(Collected data entries)
☆ ☆ ☆ ☆ ☆

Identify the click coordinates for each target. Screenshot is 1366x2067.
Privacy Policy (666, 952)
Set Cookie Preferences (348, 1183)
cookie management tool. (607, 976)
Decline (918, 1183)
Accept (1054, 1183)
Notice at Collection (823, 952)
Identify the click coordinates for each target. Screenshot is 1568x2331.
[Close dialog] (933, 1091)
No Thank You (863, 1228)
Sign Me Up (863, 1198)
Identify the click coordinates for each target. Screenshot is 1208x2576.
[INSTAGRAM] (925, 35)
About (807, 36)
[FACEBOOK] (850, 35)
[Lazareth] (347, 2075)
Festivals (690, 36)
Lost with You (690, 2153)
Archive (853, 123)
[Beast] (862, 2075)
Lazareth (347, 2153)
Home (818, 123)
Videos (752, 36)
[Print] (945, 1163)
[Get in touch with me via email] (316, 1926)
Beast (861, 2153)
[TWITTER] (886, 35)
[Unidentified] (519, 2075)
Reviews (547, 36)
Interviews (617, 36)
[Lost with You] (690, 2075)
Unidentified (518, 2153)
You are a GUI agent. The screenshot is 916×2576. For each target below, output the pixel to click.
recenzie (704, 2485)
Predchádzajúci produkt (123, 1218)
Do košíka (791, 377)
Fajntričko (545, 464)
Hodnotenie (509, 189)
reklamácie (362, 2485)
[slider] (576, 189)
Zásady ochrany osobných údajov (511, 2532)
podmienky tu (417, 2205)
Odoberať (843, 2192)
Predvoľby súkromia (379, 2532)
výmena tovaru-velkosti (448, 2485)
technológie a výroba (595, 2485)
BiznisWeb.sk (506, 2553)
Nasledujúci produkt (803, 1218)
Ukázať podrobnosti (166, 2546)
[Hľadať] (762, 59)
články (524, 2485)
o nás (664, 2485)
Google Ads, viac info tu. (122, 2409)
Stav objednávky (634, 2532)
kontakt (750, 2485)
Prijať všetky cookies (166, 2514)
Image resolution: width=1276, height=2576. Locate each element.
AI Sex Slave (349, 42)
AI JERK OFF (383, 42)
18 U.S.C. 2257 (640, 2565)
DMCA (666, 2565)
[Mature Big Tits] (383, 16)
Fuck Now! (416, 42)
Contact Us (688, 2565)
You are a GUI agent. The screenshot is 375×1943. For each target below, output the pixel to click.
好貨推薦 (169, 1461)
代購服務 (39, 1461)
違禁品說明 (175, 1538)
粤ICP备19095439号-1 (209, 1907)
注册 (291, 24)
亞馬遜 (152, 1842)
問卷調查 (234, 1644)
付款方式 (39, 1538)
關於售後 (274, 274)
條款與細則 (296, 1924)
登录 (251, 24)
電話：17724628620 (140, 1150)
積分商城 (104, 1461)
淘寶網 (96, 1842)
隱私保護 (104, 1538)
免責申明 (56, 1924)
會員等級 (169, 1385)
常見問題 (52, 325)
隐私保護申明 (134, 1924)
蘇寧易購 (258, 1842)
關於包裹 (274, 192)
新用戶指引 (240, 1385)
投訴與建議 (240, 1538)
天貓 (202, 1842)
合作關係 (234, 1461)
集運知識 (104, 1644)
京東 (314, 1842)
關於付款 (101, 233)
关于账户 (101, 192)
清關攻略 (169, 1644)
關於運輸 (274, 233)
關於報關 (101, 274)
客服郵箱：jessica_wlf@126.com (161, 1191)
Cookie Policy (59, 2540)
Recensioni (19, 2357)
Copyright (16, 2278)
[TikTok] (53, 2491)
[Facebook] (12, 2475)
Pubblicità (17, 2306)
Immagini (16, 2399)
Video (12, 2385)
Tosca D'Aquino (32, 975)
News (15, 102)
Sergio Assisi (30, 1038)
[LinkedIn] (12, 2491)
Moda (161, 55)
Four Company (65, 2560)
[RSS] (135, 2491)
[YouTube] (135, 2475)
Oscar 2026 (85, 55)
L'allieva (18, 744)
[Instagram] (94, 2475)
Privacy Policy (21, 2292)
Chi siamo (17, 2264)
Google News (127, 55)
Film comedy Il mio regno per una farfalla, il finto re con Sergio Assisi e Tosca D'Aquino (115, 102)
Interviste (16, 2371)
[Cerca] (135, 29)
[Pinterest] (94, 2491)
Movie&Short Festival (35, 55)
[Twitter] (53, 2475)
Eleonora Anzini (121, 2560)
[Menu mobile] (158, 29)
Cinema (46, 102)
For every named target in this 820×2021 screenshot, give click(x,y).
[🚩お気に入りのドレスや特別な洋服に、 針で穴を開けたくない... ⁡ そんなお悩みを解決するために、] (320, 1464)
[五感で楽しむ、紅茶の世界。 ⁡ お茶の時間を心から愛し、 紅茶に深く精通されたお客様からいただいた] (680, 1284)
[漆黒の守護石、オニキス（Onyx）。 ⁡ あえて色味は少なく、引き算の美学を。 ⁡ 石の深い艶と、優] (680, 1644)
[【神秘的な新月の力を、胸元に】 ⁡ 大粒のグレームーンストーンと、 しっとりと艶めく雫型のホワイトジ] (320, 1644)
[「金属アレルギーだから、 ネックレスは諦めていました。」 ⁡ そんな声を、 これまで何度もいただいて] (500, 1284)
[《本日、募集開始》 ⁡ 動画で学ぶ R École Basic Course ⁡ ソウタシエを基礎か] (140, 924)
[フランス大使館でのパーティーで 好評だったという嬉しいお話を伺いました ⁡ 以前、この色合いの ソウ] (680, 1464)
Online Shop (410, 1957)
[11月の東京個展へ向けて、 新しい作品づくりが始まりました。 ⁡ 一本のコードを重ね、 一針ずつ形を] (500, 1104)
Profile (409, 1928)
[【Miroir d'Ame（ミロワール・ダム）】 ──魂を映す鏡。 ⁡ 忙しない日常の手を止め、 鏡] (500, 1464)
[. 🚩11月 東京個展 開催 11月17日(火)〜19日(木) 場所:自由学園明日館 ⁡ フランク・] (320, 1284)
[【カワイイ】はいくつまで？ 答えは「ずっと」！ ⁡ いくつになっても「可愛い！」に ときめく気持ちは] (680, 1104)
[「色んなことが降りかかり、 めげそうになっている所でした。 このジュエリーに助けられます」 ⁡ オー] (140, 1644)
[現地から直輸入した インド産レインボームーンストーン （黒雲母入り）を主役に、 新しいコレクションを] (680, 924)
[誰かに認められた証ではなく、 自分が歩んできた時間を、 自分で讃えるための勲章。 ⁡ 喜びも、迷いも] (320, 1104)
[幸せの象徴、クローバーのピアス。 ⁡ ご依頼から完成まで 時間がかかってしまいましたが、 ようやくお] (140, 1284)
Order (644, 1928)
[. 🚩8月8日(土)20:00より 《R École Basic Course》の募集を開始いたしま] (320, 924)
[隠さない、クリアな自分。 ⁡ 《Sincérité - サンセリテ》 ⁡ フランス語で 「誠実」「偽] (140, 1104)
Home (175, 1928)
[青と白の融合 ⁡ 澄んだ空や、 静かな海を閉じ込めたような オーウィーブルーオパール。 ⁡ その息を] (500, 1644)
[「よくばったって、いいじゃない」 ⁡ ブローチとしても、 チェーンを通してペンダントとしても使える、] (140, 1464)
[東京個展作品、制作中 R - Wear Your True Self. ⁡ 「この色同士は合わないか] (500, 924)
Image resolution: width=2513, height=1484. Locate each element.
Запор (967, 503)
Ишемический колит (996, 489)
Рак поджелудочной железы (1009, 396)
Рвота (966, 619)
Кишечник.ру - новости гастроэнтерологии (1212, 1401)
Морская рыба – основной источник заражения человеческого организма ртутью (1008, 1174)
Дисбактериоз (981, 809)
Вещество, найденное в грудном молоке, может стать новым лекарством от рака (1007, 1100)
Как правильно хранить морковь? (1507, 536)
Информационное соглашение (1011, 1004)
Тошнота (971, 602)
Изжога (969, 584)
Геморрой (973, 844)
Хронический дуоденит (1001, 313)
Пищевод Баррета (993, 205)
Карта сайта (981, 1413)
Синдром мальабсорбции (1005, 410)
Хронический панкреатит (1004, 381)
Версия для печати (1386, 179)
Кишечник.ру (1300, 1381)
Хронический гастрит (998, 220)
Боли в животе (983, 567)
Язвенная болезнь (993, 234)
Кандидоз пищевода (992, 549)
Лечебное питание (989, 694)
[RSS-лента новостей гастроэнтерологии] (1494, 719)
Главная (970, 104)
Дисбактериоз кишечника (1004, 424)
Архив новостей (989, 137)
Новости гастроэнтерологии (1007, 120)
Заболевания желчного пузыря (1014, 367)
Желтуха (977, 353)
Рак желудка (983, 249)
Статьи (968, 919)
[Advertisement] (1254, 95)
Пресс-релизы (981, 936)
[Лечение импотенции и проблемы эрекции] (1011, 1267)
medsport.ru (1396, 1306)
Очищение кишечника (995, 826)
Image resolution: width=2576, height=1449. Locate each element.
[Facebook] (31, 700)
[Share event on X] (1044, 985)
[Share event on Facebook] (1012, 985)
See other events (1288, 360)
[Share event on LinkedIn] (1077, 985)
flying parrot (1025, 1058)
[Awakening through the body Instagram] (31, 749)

☆ ☆ ☆ ☆ ☆

WORK INSTRUCTION |
Reproduce, exactly as they stand in the data above, the lines from the one that holds "[青と白の融合 ⁡ 澄んだ空や、" to the one that holds "[Advertisement] (1254, 95)", inclusive.

SOLUTION TO THIS TASK |
[青と白の融合 ⁡ 澄んだ空や、 静かな海を閉じ込めたような オーウィーブルーオパール。 ⁡ その息を] (500, 1644)
[「よくばったって、いいじゃない」 ⁡ ブローチとしても、 チェーンを通してペンダントとしても使える、] (140, 1464)
[東京個展作品、制作中 R - Wear Your True Self. ⁡ 「この色同士は合わないか] (500, 924)
Image resolution: width=2513, height=1484. Locate each element.
Запор (967, 503)
Ишемический колит (996, 489)
Рак поджелудочной железы (1009, 396)
Рвота (966, 619)
Кишечник.ру - новости гастроэнтерологии (1212, 1401)
Морская рыба – основной источник заражения человеческого организма ртутью (1008, 1174)
Дисбактериоз (981, 809)
Вещество, найденное в грудном молоке, может стать новым лекарством от рака (1007, 1100)
Как правильно хранить морковь? (1507, 536)
Информационное соглашение (1011, 1004)
Тошнота (971, 602)
Изжога (969, 584)
Геморрой (973, 844)
Хронический дуоденит (1001, 313)
Пищевод Баррета (993, 205)
Карта сайта (981, 1413)
Синдром мальабсорбции (1005, 410)
Хронический панкреатит (1004, 381)
Версия для печати (1386, 179)
Кишечник.ру (1300, 1381)
Хронический гастрит (998, 220)
Боли в животе (983, 567)
Язвенная болезнь (993, 234)
Кандидоз пищевода (992, 549)
Лечебное питание (989, 694)
[RSS-лента новостей гастроэнтерологии] (1494, 719)
Главная (970, 104)
Дисбактериоз кишечника (1004, 424)
Архив новостей (989, 137)
Новости гастроэнтерологии (1007, 120)
Заболевания желчного пузыря (1014, 367)
Желтуха (977, 353)
Рак желудка (983, 249)
Статьи (968, 919)
[Advertisement] (1254, 95)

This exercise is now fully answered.